Why does this matter? Because the other day when I was watching a TED Talk regarding a research study on blind mice, all day I had the nursery song, “Three Blind Mice” stuck in my head. I have Queen Goosefoot (AKA Mother Goose) to thank for that one.

As I began to reflect on the rhyme lyrics, I remembered just how violent it was. Who wants to sing about blind mice, running for dear life, only to have their tails cut off by a farmer’s wife. Ewwwww. But, where do you think I learned this gem-of-a-rhyme? As a child no less, and it’s scarred me my entire life.

I’ve completed heavy research on nursery rhymes and have found disturbing roots and origins. Often, nursery rhymes disguised unpleasant historical events. In other cases, falsities were documented and told as truth through catchy pentameter, alternate rhyme, or limericks.

As an adult, I can vouch I’m quite troubled with all of this. I’m not a fan of reading or hearing about death, murder, poverty, torture, and other like elements. And, I would argue these are certainly themes children shouldn’t be hearing about—letting alone chanting about or singing in play.

For we have not followed cunningly devised fables, when we made known unto you the power and coming of our Lord Jesus Christ, but were eyewitnesses of his majesty (II Peter 1:16, KJV).

The Greek word muthos references fables, myths, fanciful stories, and fabrications told to replace or subvert the truth. This has been a common practice throughout the ages, and when Jesus Christ showed up on the scene, the culture wasn’t any different. These fables were “cunningly devised,” crafted in such a way to make the hearer wiser in a so-called truth. In reality, the ambiguous fables confused and convinced the hearer to believe a lie.

In II Peter 1:16, I love how even in the face of fables and fairy tales, Jesus’ believers still decided to oppose the lies and speak His truth. They were eyewitnesses to His majesty!

At this point, I know I’m walking on shaky ground with most readers. If you’ve made it with me this far, you’re probably wondering where I’m going with this…

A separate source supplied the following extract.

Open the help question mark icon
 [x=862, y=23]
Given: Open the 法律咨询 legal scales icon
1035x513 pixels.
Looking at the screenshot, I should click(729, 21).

If we’re given an example in Scripture of men and women who chose not to follow familiar verse of their day, and testify of Jesus’ greatness instead, shouldn’t we do the same? In every opportunity we’re given, shouldn’t we be speaking to the majesty of our King?

Unintentionally, we sing and teach the rhymes of Mother Goose to our children, and years later, find ourselves humming the melodies, never to escape them. We don’t normally think twice about choosing to proclaim the greatness of Jesus first—to children, young teens, or adults alike—instead of going with the flow or speaking something that has a cute jingle or rhyme. And, we’re unaware as to what these nursery rhymes are about. If we’re to think on the true, honest, just, pure, lovely, good, and virtuous things (Philippians 4:8), I’m not convinced nursery rhymes hit the mark…I’m just saying!

I think it’s time for us to pick up literature and song that celebrates our Lord and Savior. Let’s teach our children good, and wholesome Bible stories. I know some veggies who sing a few tales that might get a song-or-two stuck in your head as well, but it will be about Jesus Christ. And, there’s nothing bad about having Jesus on your mind.

Take a moment and think—what do you want to share with your children? What do you want to remember years down the road? Is it time we lose the goose and start wondering about the Word? You decide.